The pharmacokinetic properties of the antimalarial combination therapy artemether-lumefantrine in normal weight, overweight and obese healthy male adults

The component drugs in the widely-used antimalarial artemisinin combination therapy artemether-lumefantrine are lipophilic, with the possibility that recommended fixed doses in adults may lead to sub-therapeutic concentrations and consequent treatment failure in overweight/obese individuals with malaria. The aim of this study was to investigate the pharmacokinetic properties of artemether, lumefantrine and their active metabolites dihydroartemisinin and desbutyl-lumefantrine in 16 normal-weight, overweight or obese healthy male volunteers (body mass index [BMI] categories ≤25 kg/m², >25 to ≤30 kg/m², and >30 kg/m², respectively; absolute range 19.3 to 37.2 kg/m²).
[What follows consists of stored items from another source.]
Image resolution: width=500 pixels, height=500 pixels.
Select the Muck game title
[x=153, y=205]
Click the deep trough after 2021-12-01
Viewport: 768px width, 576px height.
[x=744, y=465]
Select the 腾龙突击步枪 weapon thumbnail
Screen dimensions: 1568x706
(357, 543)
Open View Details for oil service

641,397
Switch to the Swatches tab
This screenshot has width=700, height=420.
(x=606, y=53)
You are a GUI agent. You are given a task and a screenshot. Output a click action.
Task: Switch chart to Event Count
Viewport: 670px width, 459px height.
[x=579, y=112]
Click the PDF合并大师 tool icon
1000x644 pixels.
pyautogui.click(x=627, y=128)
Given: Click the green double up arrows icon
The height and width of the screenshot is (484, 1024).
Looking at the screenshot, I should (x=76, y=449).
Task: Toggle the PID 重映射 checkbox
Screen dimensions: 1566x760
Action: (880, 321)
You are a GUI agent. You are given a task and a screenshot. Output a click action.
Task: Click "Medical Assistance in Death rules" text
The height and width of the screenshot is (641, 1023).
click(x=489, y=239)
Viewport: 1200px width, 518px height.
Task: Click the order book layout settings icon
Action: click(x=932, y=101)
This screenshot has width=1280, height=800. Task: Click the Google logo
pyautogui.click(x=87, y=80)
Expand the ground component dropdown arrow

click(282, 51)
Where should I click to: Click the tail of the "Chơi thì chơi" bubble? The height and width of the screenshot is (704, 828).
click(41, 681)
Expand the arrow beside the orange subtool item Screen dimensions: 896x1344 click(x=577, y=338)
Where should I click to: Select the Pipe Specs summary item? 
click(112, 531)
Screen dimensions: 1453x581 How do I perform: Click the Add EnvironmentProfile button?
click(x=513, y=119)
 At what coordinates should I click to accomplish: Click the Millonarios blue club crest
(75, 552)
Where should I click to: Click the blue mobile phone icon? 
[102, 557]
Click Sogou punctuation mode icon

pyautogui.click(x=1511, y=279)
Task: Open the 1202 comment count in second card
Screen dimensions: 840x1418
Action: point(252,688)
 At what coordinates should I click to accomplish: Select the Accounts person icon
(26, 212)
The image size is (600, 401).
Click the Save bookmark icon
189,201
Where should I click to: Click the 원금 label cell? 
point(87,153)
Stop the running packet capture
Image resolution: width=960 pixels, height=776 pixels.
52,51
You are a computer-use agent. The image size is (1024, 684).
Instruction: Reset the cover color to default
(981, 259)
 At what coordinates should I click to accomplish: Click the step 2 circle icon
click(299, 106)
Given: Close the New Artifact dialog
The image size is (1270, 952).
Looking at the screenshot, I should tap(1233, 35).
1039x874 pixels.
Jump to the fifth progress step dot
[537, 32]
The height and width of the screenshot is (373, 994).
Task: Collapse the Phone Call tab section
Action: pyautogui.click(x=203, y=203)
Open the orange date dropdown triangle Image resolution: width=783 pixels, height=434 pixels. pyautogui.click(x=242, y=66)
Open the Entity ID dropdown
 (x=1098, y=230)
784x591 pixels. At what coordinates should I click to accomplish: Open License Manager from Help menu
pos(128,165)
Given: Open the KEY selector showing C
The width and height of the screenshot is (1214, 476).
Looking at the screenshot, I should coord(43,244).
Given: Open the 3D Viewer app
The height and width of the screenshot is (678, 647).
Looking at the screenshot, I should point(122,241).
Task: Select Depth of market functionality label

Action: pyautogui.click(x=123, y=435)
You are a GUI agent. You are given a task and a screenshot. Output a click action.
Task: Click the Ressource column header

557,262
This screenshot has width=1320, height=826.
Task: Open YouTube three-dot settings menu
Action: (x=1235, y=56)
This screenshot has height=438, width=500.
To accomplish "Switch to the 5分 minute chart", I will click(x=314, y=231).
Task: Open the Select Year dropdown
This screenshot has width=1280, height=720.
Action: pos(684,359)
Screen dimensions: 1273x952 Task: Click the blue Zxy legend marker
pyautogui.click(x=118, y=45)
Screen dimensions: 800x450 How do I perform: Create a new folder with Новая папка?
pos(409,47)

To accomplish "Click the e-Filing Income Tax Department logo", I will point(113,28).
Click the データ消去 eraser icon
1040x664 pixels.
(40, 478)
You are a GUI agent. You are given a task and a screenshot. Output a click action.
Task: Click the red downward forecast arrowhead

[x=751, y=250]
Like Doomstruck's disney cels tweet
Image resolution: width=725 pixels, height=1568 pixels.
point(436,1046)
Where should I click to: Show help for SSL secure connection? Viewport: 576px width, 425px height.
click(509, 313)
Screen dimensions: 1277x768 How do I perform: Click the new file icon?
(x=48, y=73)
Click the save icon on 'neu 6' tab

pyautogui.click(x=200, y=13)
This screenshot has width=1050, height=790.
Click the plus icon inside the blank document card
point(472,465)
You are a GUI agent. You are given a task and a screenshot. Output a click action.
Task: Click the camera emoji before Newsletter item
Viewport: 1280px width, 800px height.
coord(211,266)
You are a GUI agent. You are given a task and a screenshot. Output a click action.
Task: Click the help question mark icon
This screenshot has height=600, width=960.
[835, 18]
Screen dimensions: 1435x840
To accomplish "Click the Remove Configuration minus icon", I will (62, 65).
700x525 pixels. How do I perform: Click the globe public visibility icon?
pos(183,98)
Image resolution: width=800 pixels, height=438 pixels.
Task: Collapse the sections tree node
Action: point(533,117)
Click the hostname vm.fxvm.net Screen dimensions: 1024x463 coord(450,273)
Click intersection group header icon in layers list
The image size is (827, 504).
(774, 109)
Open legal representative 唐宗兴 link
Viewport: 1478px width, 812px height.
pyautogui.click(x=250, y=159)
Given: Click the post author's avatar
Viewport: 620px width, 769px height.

Participants received the conventional six doses of artemether-lumefantrine over three days, each dose comprising 80 mg artemether plus 480 mg lumefantrine administered with 6.7 g fat, and blood samples were collected at pre-specified time-points over 14 days. Plasma drug/metabolite concentrations were measured using liquid chromatography-mass spectrometry and included in multi-compartmental population pharmacokinetic models. There was a non-significant trend to a lower area under the plasma concentration-time curve with a higher body weight or BMI for dihydroartemisinin and especially ARM which was attenuated when normalised for mg/kg dose, but this relationship was not evident in the case of the more lipophilic lumefantrine and its metabolite desbutyl-lumefantrine. Simulated Day 7 plasma lumefantrine concentrations were >200 µg/L (the threshold at which Plasmodium falciparum recrudescences are minimised) in all participants. These results indicate that there is no need for artemether-lumefantrine dose modification in overweight and obese patients with malaria.